▶ _Selected text_
Thursday, August 05, 2010
When injustice becomes law, resistance becomes duty.
Wall Street Journal Sizes up Obama - They've Got Him Figured Out
A short article from the Wall Street Journal that needs to be read by
every level headed American!!!
A "deadly" article regarding Obama, at the Wall Street Journal, which
today is the most widely circulated newspaper in America ..
Article from the Wall Street Journal - by Eddie Sessions:
"I have this theory about Barack Obama. I think he's led a kind of
make-believe life in which money was provided and doors were opened because at some point early on somebody or some group took a look at this tall, good
looking, half-white, half-black, young man with an exotic African/Muslim name
and concluded he could be guided toward a life in politics where his facile
speaking skills could even put him in the White House.
In a very real way, he has been a young man in a very big hurry. Who else
do you know has written two memoirs before the age of 45? "Dreams of My
Father" was published in 1995 when he was only 34 years old. The "Audacity of
Hope" followed in 2006. If, indeed, he did write them himself. There are
some who think that his mentor and friend, Bill Ayers, a man who calls
himself a "communist with a small 'c'" was the real author.

▶ _Data extract_
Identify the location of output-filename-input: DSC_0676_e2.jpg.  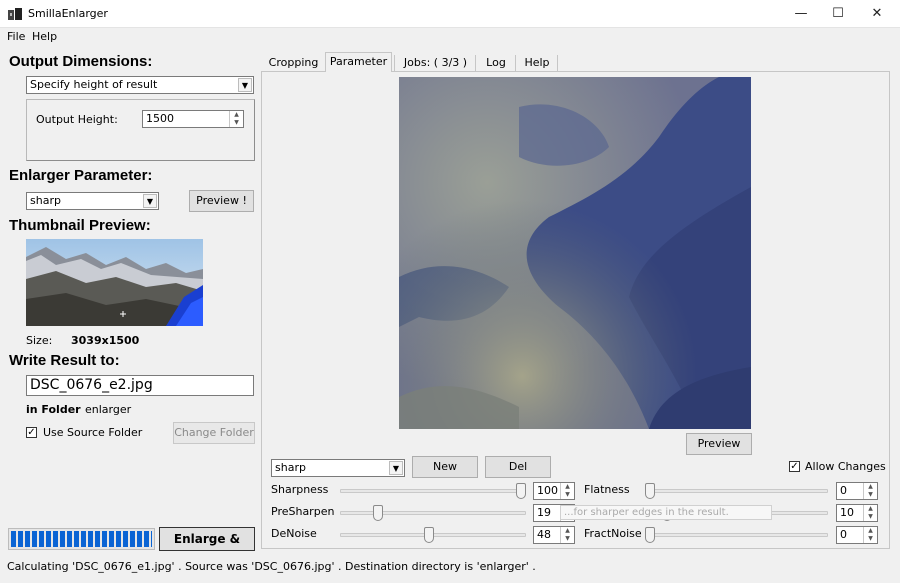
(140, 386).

* * *

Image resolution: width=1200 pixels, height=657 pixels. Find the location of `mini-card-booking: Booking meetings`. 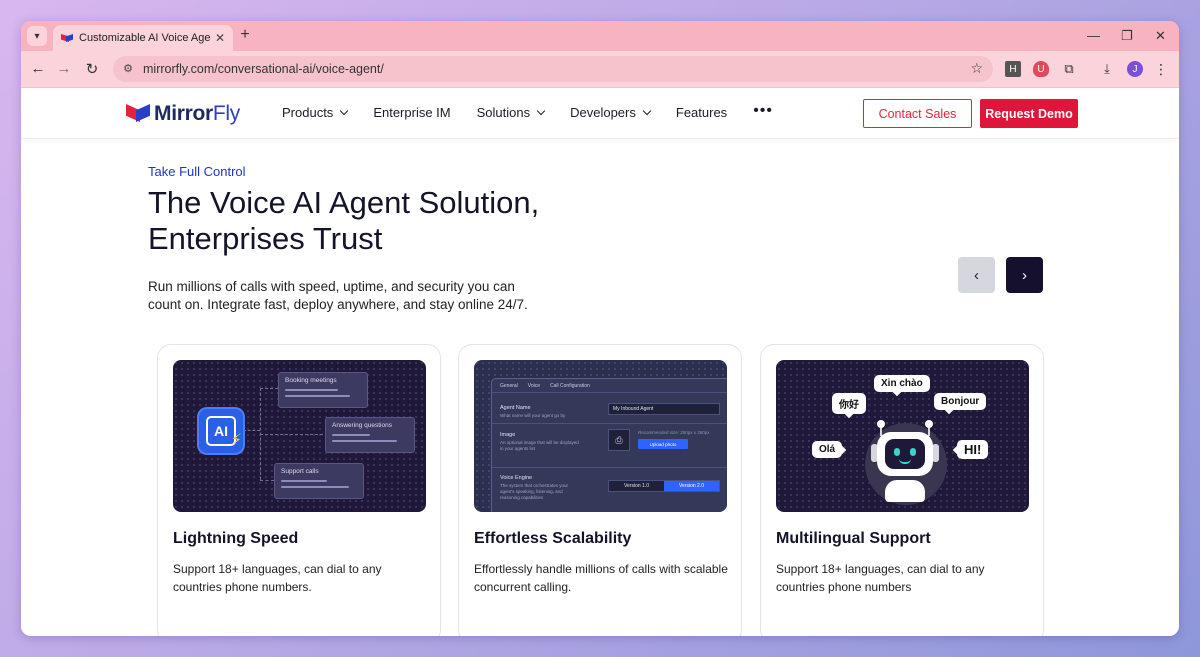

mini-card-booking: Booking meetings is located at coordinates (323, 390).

▶ _Exercises_
#1 In the Obama post, what does Bill Ayers call himself?
#2 For each statement, say whether the Obama post agrees with it: (a) "Audacity of Hope" came out in 2006; (b) the post calls the Wall Street Journal the second most widely circulated newspaper in America; (c) the first memoir was published when Obama was 34.

▶ _Task-by-task outputs_
#1 A "communist with a small 'c'."

#2
(a) Yes: "The "Audacity of Hope" followed in 2006."
(b) No: "today is the most widely circulated newspaper in America"
(c) Yes: "was published in 1995 when he was only 34 years old."